Monday, January 13, 2014

Wood Boom .. and possibly regulating a bust.

Treehugger asked this morning "Is burning wood for heat green and sustainable?

That struck me as an irrelevant question to most burning wood, and by the end of the day I felt somewhat supported in that opinion.
Graphic from Treehugger article
The article being pointed to in the Treehugger tweet is saw was Lloyd Alter's How to use a wood stove without burning down the house:
Quite a few people living in the country use wood as their primary source of heating; If the wood is locally cut and sustainably harvested then it is a renewable resource and considered by many to be zero carbon, since the CO2 released was relatively recently stored. If the stove is modern and EPA certifed and properly installed, then the particulates are manageable.
I consider heating with wood as described above to be low carbon - but there are many issues in regulating the use of properly cured wood in efficient stoves.  The issues (with emissions and air quality) aren't problematic in sparsely populated areas, but have Montreal planning to ban wood stoves.
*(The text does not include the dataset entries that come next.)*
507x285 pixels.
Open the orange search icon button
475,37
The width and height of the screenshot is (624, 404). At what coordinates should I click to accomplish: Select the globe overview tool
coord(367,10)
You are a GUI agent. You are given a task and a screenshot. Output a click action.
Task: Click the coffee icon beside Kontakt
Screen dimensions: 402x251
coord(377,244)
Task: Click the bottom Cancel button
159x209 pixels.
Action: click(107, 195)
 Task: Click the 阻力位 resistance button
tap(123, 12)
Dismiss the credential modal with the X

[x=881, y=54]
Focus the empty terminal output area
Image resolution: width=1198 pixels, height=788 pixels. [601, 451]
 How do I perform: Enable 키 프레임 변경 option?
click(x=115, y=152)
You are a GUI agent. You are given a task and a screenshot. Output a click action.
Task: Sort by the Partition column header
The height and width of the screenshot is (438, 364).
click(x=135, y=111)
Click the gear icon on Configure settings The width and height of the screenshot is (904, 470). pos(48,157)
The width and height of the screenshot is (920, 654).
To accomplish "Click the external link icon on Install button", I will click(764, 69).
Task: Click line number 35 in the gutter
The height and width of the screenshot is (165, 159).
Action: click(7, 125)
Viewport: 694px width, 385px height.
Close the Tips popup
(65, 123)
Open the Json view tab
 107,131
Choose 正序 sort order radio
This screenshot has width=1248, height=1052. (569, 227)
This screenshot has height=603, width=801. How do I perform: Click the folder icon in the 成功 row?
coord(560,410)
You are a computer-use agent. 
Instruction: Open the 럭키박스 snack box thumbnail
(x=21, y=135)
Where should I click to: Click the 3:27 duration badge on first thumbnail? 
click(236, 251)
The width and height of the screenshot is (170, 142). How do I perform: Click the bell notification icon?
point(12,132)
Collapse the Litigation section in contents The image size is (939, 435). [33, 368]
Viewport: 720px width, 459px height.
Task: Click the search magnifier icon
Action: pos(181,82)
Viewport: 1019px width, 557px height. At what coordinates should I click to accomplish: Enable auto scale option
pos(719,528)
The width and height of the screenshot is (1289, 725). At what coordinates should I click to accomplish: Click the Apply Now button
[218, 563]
I'm not sure how well the planned prohibition in Montreal is being accepted, but a meeting in Fairbanks Alaska went about as I'd expect a meeting to go most regions people burn wood to heat.
Proposed pollution regulations met with opposition, hecklers at Fairbanks hearing | newminer.com
...regulations, which were released last fall, include standards for wood stove cleanliness, a measure that allows the state and approved local municipalities to coordinate on air episodes, and a new provision that could allow the state to curtail wood burning during particularly bad air pollution days.
The state has held several open houses and said the regulations will leave plenty of room for people to continue burning wood, especially for those who only have wood heat or can’t afford another fuel, even when air is at its worst.
However, the general reaction to the regulations was negative.
“We’re doing this for survival. You come out and try to regulate us to death now...”
Maximilian Auffhammer's Slutsky strikes again: Greece’s air pollution problem is a new post to the excellent energyathaas blog, explaining the economics of the issue everywhere, but specifically illustrated with the current growth in wood heating accompanied by declining air quality in Greece.
The basic economics of this are somewhat simple, yet it requires going back to one of the most dreaded lectures in any intermediate microeconomics class: the one dealing with the Slutsky equation, which decomposes a price change into two effects: An income effect – essentially as one good becomes more expensive you have less “real income” available overall. And a substitution effect – which implies that for a given level of happiness you substitute away from the more expensive good. Undergraduates question each year why they have to learn this. Here is why:
The higher tax on heating oil raised its price relative to that of fuelwood. If we assume that heating oil is a normal good (which is economics for you consume more of it if your income rises – holding everything else constant), its higher price means that people are substituting away from it and are consuming even less of it because of the price and crisis induced income effect. The story for fuelwood is similar. It is the relatively cheaper good and people are substituting towards more fuelwood consumption. If it is a normal good, then this substitution effect must be larger than the income effect (as they are working in opposite directions). If it is an inferior good (which is economics for you consume less of it if your income rises holding everything else constant) then you are consuming even more of it because of the price and crisis induced income effect. Either could be the case, but I would put my money on the latter explanation. The higher your income, the less likely you are to want to chop wood and lug it into your living room.
I recommend reading all of Maximilian Auffhammer's Slutsky strikes again: Greece’s air pollution problem  - which has some interesting implications for taxing other energy options.
 

1 comment:

  1. A few years back the Globe carried an article reporting on research conducted at one of our national labs. The finding was that for protection of the environment there is simply no better way to heat a home than with a modern efficient clean burning wood stove. Assuming that's valid (no reason to think otherwise) then it's not surprising that that bureaucrats would ban wood burning; after all, that's what bureaucrats do, i.e. usually the wrong thing.